For all the Falsehoods II posts, click here.
Falsehood: Most if not all westerners look down on hunter-gatherers.
Truth: Some do. On the other hand, some idolize them far beyond what they are. Some have lived in the third world (and in the field, desert, and mountains here in the U.S.) and know a lot of what’s involved in survival as a hunter-gatherer (and how much harder it is if you don’t start with at least a knife).
>Missionaries will tell you that the primitive people are morally inferior. Missionaries suck.
What I’ve read of missionary history suggests that while they were by definition not cultural relativists, and certainly not free from racism and cultural bigotry, they also had far more nice words for their host cultures than non-missionaries. Typically that would be along “noble savage” lines, less decadent etc. In many senses the opposite of morally inferior.
That’s historical missionaries. Today, it’s a rare missionary to “primitive” peoples who isn’t passionately concerned with the protection of their language, ways of life and traditions (as long as they don’t conflict with the missionary’s religion … in which they can be recorded and stored away like the Icelandic Eddas).
Harald, “rare” modern missionaries are perhaps not as rare as you’d like to think. Try this for some background reading.
http://scienceblogs.com/gregladen/missionaries/
Kirth:
Falsehood: Most if not all westerners look down on hunter-gatherers.
Truth: Some do. On the other hand, some idolize them far beyond what they are.
First, no. The numbers you have are reversed. Most westerners do not live in the humbling places, and most westerners assume that foragers are primitive forms of humans. Also, those who “idolize them” and see them through Rousseauian glasses are not failing to look down on them by doing so.
I can count on the number of fingers found in a typical group of foragers the number of people I know who have a realistic, reasonably accurate idea of forager lifeway, what it involved, and what the variation is. Others are not intentionally looking down (or up) at foragers, but most think that they know enough to have opinions.
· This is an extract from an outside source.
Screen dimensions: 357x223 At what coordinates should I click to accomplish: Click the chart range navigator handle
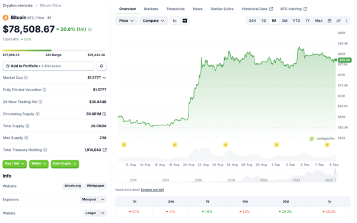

Which they don’t and they shouldn’t. What most people think of foragers is fantasy, one way or another. The people who are being concieved of deserve to be thought of as they are or have been, just like anyone else.
Nice try, Harold, but you are making that up. Thanks for the link Stephanie.
We are spending all our time on a permaculture gardening site UNLEARNING just about everything we thought we knew about gardening. HG is even harder, and if you fail the tests, you either starve, or poison yourself.
We aren’t trying to be druids, or native americans, just trying to not poison ourselves, heal it when we do hurt ourselves, and not screw up the dirt. Turns out you aren’t even supposed to dig it up and turn it over ! Ocean water is best for everything in small amounts. Worms destroy forests.
It’s way harder than quantum chromodynamics.